The plot against America


I wrote this for The Bangladesh Daily Star shortly after the US election and have only just got round to posting it here. There can no longer be any doubt that Trump intends to govern as a kleptocrat: he is already shaping foreign policy around his personal business interests. How his fascistic impulses will be expressed remains to be seen.

In his novel The Plot Against America, Philip Roth imagines two years of alternative history for the United States. In the 1940 presidential election, Charles Lindbergh, the aviator and Nazi sympathiser, defeats Roosevelt on an anti-war platform. The drama is played out on the national scale, but what captures us imaginatively is the impact of the new regime on the Roth family in Newark, New Jersey, as witnessed by seven-year-old Philip. (Putting his real childhood self at the centre of a story that in other ways departs so obviously from reality is an audacious move typical of Roth.)
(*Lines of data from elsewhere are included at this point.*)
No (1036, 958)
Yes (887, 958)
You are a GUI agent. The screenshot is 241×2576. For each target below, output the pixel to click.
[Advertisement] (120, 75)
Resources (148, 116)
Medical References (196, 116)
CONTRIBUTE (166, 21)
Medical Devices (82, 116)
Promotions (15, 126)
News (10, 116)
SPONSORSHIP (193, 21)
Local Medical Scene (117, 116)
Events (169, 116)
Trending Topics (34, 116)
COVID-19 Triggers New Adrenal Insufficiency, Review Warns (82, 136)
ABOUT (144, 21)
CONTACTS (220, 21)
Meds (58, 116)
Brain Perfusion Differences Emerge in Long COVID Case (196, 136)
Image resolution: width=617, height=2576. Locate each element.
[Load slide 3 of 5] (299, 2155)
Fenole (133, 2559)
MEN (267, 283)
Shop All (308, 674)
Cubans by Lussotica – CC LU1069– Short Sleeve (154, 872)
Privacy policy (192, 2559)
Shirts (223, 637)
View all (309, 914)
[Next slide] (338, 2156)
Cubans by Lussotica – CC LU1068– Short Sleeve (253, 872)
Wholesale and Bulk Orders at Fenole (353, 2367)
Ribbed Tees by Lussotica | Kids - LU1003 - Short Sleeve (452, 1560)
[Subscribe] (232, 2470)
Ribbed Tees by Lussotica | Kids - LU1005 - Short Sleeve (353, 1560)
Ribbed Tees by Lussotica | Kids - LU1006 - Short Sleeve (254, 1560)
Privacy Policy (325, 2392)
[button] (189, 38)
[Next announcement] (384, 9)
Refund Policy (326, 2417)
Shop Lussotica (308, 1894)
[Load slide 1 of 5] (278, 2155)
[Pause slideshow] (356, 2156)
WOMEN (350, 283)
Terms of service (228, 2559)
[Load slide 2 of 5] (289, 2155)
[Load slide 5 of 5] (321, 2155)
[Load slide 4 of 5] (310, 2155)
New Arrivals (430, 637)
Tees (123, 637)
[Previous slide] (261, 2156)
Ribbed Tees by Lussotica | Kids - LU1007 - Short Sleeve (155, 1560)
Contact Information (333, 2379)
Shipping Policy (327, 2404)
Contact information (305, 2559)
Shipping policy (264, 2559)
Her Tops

Under the Government’s ‘Just Folks’ scheme, Philip’s older brother Sandy is persuaded to spend the summer with a tobacco farming family in Kentucky. Won over by this experience, he volunteers to work for the newly created Office of American Absorption. He encourages other Jewish city boys to join him in assimilating into the mainstream protestant culture of the American heartland. The Roth parents are profoundly disturbed by this social conversion of their older son. While the family is torn apart internally by conflict between those inclined to collaborate and those determined to resist, outside the home they encounter increasing levels of antisemitism. There are anti-Jewish riots and neighbourhood curfews, Jewish friends lose their jobs or are compulsorily relocated, and the authorities turn a blind eye to acts of racist violence and murder.

When it came out in 2004, I was inclined to interpret the novel as a comment on the Bush presidency. While studying for an MA in Creative Writing soon after, I argued in an essay that it tapped into the unease of conscientious Americans in the era of the Patriot Act. At a time when an internal minority was under suspicion and subject to unconstitutional scrutiny, and the Christian convictions of the President and his circle were encroaching on public policy, Roth’s 1940s Jews seemed to stand in for twenty-first century American Muslims. Of course I wasn’t alone in making this connection. Reviewers had mentioned it, though Roth himself, while strongly opposed to Bush, had denied that this was his purpose. 

In retrospect I see more clearly that the story resists such an allegorical reading. The isolationist Lindbergh, eager to keep America out of the war and do a deal with the expansionist tyrant Hitler, never seemed much like George Bush, who assumed America could effortlessly dominate the world through its military might. The most obvious victims of Bush’s policies were not minority US citizens but the civilian populations of invaded countries and the foreign detainees designated as enemy combatants unprotected by the Geneva Convention. 

Now Roth’s novel feels chillingly relevant. A celebrity without political experience, motivated by crude bigotry and ambition and indifferent to the world beyond America’s borders, Donald Trump looks like Roth’s President Lindberg in a way that Bush never did. As Philip’s father says of his fellow Americans, unaccountably besotted with their new President: ‘They live in a dream, and we live in a nightmare.’